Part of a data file
---

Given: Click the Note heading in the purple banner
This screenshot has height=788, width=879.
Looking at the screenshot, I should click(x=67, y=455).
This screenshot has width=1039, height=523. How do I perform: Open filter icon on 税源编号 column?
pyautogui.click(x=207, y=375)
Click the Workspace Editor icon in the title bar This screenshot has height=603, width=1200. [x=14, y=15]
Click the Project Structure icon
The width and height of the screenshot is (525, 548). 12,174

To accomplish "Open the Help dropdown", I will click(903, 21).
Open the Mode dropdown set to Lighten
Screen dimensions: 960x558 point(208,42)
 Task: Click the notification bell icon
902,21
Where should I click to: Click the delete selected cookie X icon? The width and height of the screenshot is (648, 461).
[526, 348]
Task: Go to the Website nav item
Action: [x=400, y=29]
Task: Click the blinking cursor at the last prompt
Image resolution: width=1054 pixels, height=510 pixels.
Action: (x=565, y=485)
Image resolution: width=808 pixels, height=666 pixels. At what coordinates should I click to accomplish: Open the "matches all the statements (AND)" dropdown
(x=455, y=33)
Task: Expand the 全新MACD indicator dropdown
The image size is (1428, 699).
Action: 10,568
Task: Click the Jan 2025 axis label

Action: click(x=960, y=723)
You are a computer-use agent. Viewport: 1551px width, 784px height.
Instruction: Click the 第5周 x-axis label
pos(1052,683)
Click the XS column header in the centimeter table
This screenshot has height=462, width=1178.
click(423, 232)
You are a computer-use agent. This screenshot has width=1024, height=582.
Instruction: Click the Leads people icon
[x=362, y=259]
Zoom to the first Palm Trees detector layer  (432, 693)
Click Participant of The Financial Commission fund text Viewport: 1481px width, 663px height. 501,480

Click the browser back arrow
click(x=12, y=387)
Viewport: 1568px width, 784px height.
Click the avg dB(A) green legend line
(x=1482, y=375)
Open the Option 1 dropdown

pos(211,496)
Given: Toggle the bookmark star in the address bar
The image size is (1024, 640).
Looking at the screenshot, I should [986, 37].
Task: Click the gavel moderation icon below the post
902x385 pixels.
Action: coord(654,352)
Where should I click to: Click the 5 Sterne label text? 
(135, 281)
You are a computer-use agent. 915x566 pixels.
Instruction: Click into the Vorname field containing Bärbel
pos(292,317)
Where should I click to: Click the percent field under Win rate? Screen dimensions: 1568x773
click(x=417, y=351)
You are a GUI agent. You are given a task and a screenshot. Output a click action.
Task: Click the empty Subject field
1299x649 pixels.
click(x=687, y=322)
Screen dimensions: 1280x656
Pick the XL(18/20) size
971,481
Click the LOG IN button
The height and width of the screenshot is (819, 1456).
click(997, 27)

---

- **What the exercise asks**: Please rewrite the records above, changing every occurrence of "computer-use agent" to "desktop agent" and leaving everything else untouched.

- **Solved problem**:
Given: Click the Note heading in the purple banner
This screenshot has height=788, width=879.
Looking at the screenshot, I should click(x=67, y=455).
This screenshot has width=1039, height=523. How do I perform: Open filter icon on 税源编号 column?
pyautogui.click(x=207, y=375)
Click the Workspace Editor icon in the title bar This screenshot has height=603, width=1200. [x=14, y=15]
Click the Project Structure icon
The width and height of the screenshot is (525, 548). 12,174

To accomplish "Open the Help dropdown", I will click(903, 21).
Open the Mode dropdown set to Lighten
Screen dimensions: 960x558 point(208,42)
 Task: Click the notification bell icon
902,21
Where should I click to: Click the delete selected cookie X icon? The width and height of the screenshot is (648, 461).
[526, 348]
Task: Go to the Website nav item
Action: [x=400, y=29]
Task: Click the blinking cursor at the last prompt
Image resolution: width=1054 pixels, height=510 pixels.
Action: (x=565, y=485)
Image resolution: width=808 pixels, height=666 pixels. At what coordinates should I click to accomplish: Open the "matches all the statements (AND)" dropdown
(x=455, y=33)
Task: Expand the 全新MACD indicator dropdown
The image size is (1428, 699).
Action: 10,568
Task: Click the Jan 2025 axis label

Action: click(x=960, y=723)
You are a desktop agent. Viewport: 1551px width, 784px height.
Instruction: Click the 第5周 x-axis label
pos(1052,683)
Click the XS column header in the centimeter table
This screenshot has height=462, width=1178.
click(423, 232)
You are a desktop agent. This screenshot has width=1024, height=582.
Instruction: Click the Leads people icon
[x=362, y=259]
Zoom to the first Palm Trees detector layer  (432, 693)
Click Participant of The Financial Commission fund text Viewport: 1481px width, 663px height. 501,480

Click the browser back arrow
click(x=12, y=387)
Viewport: 1568px width, 784px height.
Click the avg dB(A) green legend line
(x=1482, y=375)
Open the Option 1 dropdown

pos(211,496)
Given: Toggle the bookmark star in the address bar
The image size is (1024, 640).
Looking at the screenshot, I should [986, 37].
Task: Click the gavel moderation icon below the post
902x385 pixels.
Action: coord(654,352)
Where should I click to: Click the 5 Sterne label text? 
(135, 281)
You are a desktop agent. 915x566 pixels.
Instruction: Click into the Vorname field containing Bärbel
pos(292,317)
Where should I click to: Click the percent field under Win rate? Screen dimensions: 1568x773
click(x=417, y=351)
You are a GUI agent. You are given a task and a screenshot. Output a click action.
Task: Click the empty Subject field
1299x649 pixels.
click(x=687, y=322)
Screen dimensions: 1280x656
Pick the XL(18/20) size
971,481
Click the LOG IN button
The height and width of the screenshot is (819, 1456).
click(997, 27)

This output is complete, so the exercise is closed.